» Blok Teks
____________

Ekonomi kerakyatan yang hanya menjadi sebatas buah bibir yang tidak terealisasi
Dalam
analisis Ekonomi dan Ekonomi politik, apa yang disebut Ekonomi kerakyatan lebih
dikenal dengan sebagai pro-poor groowth (kebijakan pertumbuhan ekonomi yang
bepihak kepada masyarakat miskin.
Asal-usul
kebijakan ekonomi ini berawal dari kegagalan pendekatan yang mengutamakan
pertumbuhan dan mengabaikan distribusi. Kebijakan ekonomi ini dapat dilacak
pada 1970-an ketika Cheney dan mengenalkan
konsep “pertumbuhan dengan Pemererataan” pada 1990-an bank dunia mengadopsi
Model tersebut dan memberikan nama broad-based growht ( Pertumbuhan dengan basis yang luas).
Dalam World development Report yang diterbitkan pada 1990 oleh Bank Dunia, istilah ini
tidak pernah di defenisikan. Hinggga akhirnya pada 1990-an, istilah broad-based growth berubah menjadi pro-poor growth.
Elemen penting yang saling terkait dalam pertumbuhan yang berpihak kepada
rakyat miskin :pertumbuhan, kemiskinan, dan ketimpangan melalui pertumbuhan
ekonomi yang lebih berpihak secara jelas.( Warjio)

____________

» Data Ditampilkan

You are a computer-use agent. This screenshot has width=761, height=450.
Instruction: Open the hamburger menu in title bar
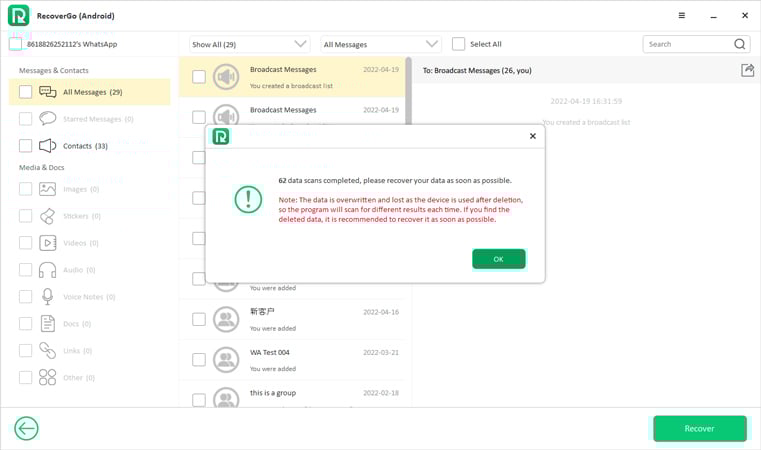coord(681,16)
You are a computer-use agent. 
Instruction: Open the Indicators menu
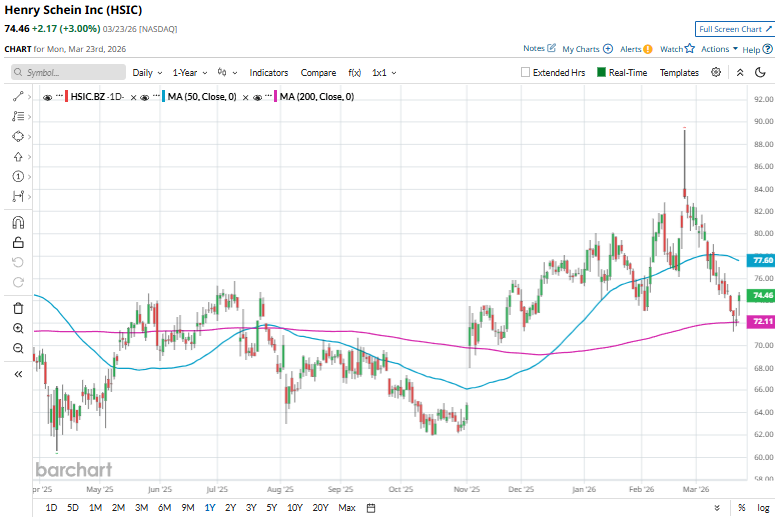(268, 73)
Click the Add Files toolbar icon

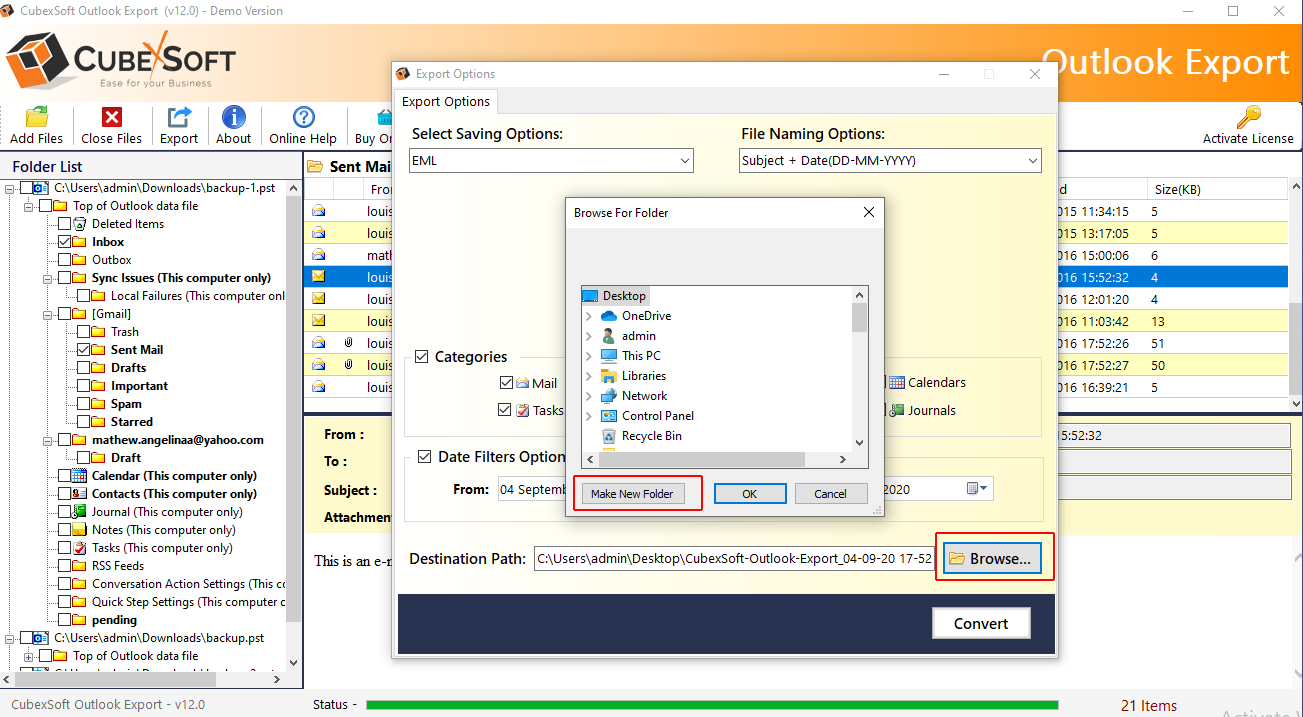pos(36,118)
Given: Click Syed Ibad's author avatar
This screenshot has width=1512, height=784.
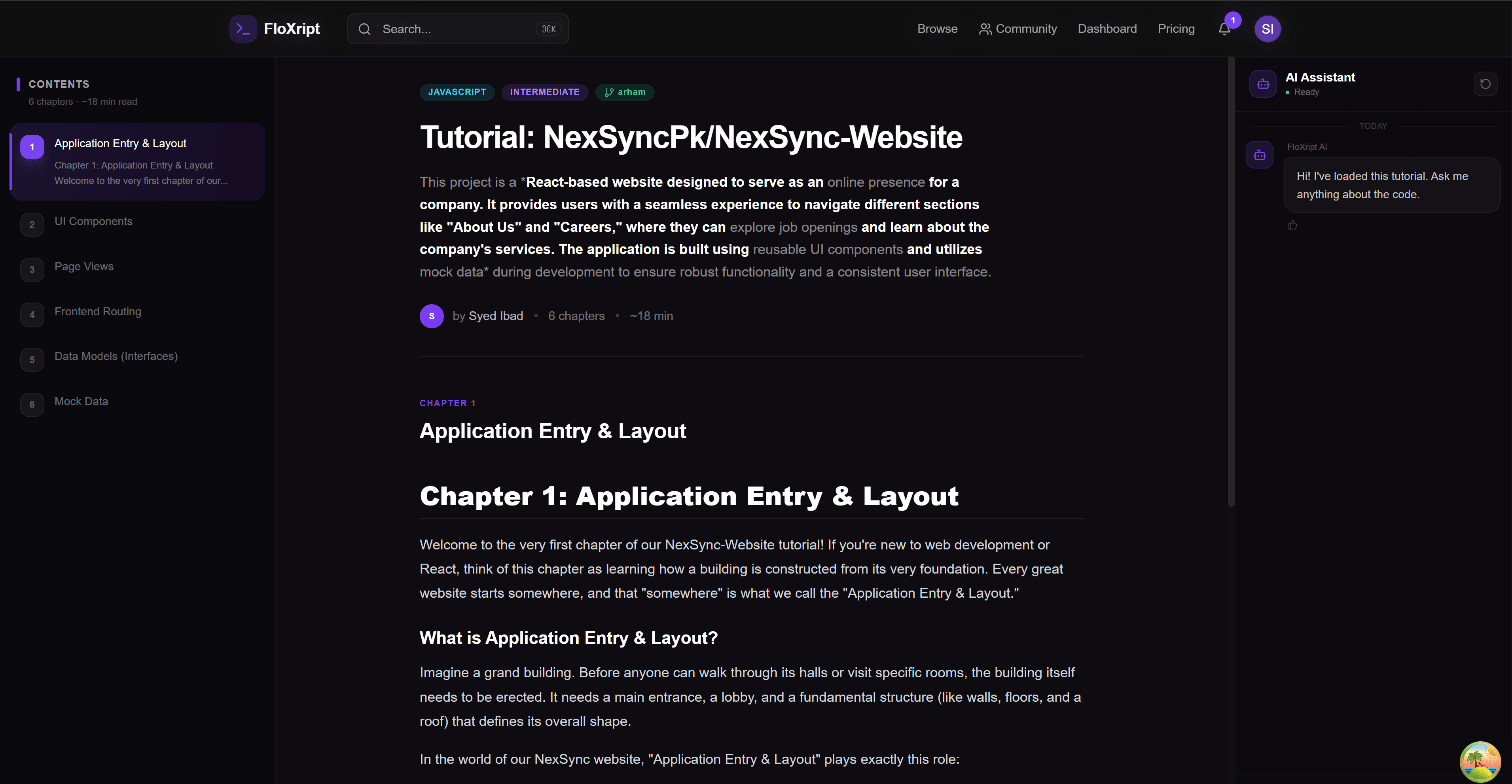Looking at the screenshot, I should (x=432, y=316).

____________

» Bagian Latihan
a: Dalam teks tentang ekonomi kerakyatan, istilah broad-based growth akhirnya berubah menjadi apa?
b: Sambung teks tentang ekonomi kerakyatan mulai dari sesudah kalimat terakhirnya.

» Jawaban Latihan
a: Istilah broad-based growth berubah menjadi pro-poor growth.

b:
Pro-poor growth sengaja di rancang untuk memberikan kesempatan lebih banyak
bagi masyarakat miskin untuk terlibaat dan menikmati hasil pembangunan. Caranya
dengan melibatka masyarakaat miskin dalam kegiatan ekonomi, agar mereka
mendapatkan mamfaat dari kegiatan ekonomi . selain itu, kebijakan ini
memerlukan dukungan yang kuat karena biasanya menyangkut sektor public yang
menyedot dana besar seperti bidang pendidikan, kesehatan, keluarga berencana,
akses kredit atau modal, dan promosi UKM.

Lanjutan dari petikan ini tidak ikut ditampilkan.